* _WORK REQUIRED_
Pull out every line below containing the word "Policy".

* _Collected data entries_

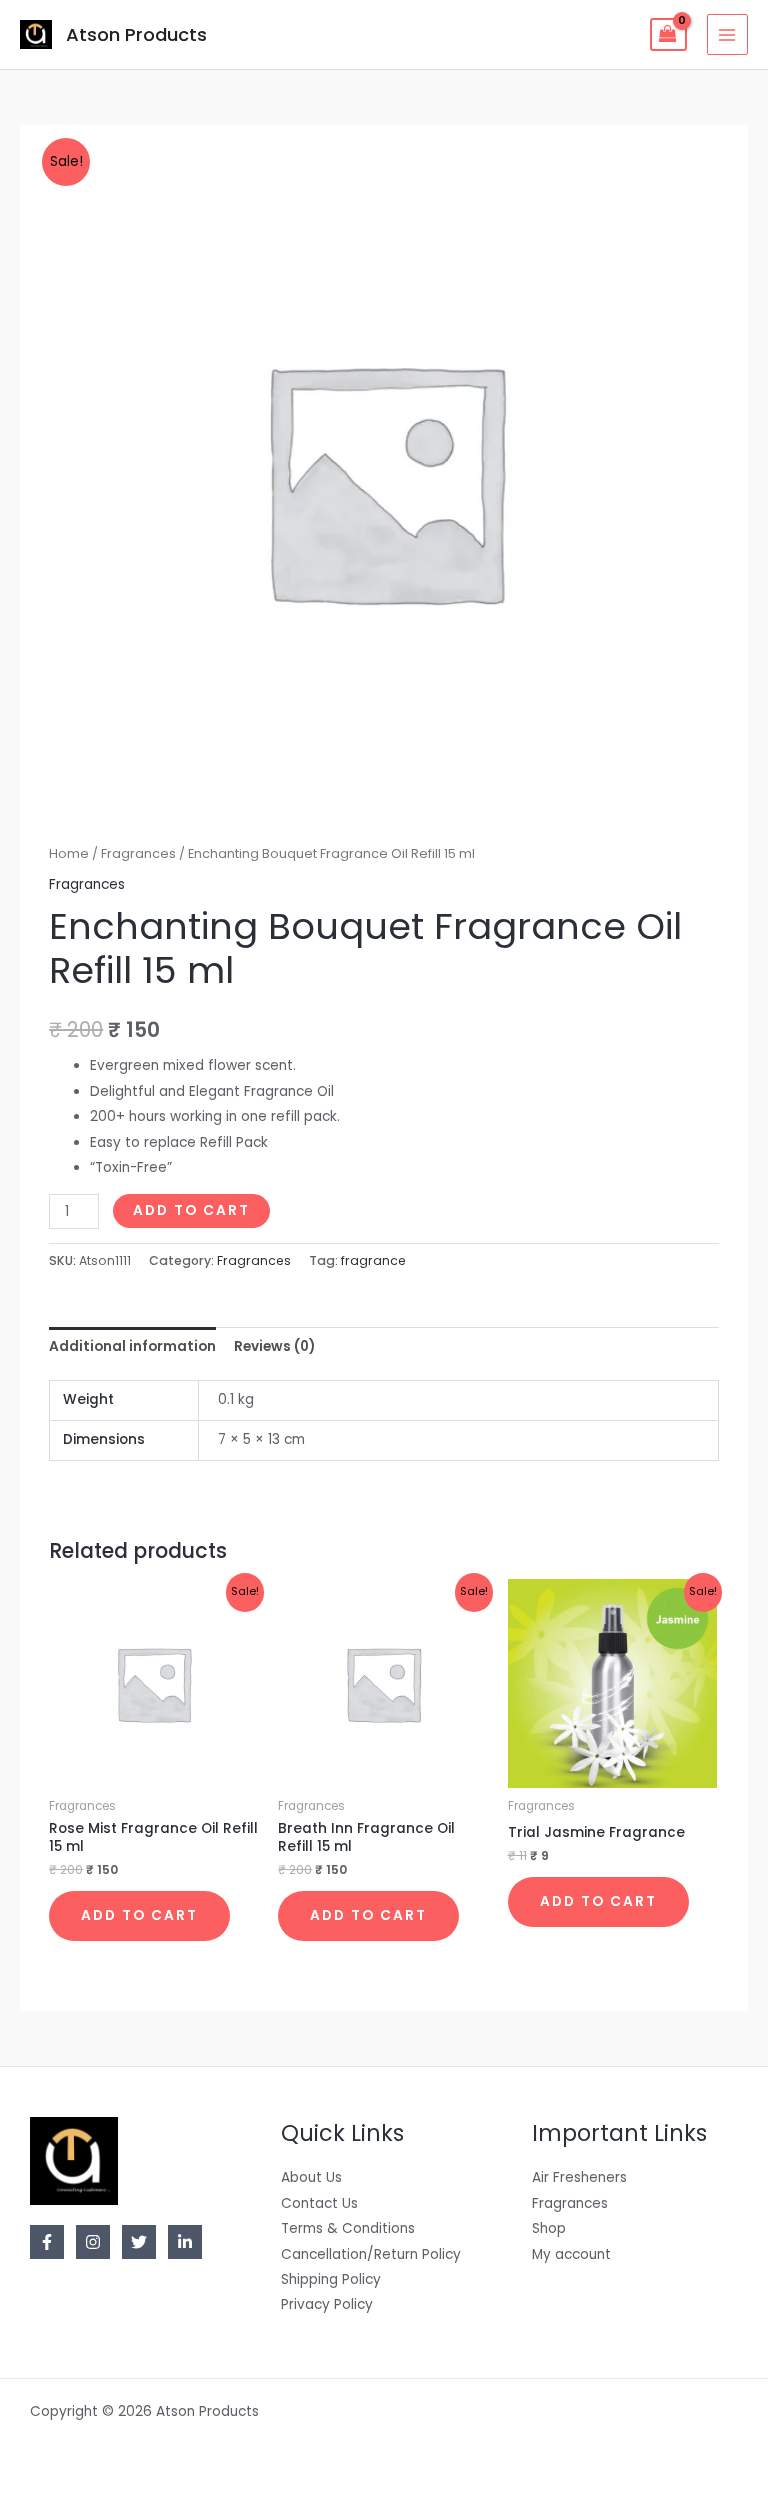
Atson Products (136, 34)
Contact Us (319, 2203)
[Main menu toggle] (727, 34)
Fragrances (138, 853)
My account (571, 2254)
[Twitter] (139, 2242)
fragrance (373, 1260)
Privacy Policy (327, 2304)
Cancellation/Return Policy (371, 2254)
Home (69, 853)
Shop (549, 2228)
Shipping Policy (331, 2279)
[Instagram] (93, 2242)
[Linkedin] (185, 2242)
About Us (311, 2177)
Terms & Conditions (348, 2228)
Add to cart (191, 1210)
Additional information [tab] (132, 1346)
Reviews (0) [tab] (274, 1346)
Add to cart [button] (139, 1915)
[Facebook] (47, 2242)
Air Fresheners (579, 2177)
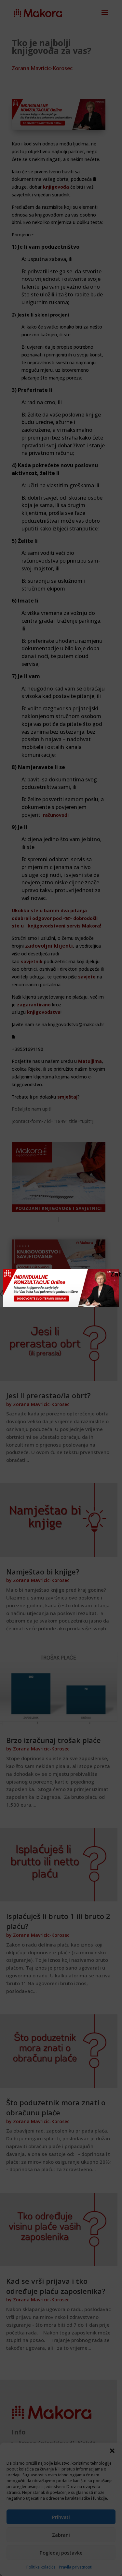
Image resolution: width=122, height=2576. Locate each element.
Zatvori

* _REPLY_
Privacy Policy (327, 2304)
Cancellation/Return Policy (371, 2254)
Shipping Policy (331, 2279)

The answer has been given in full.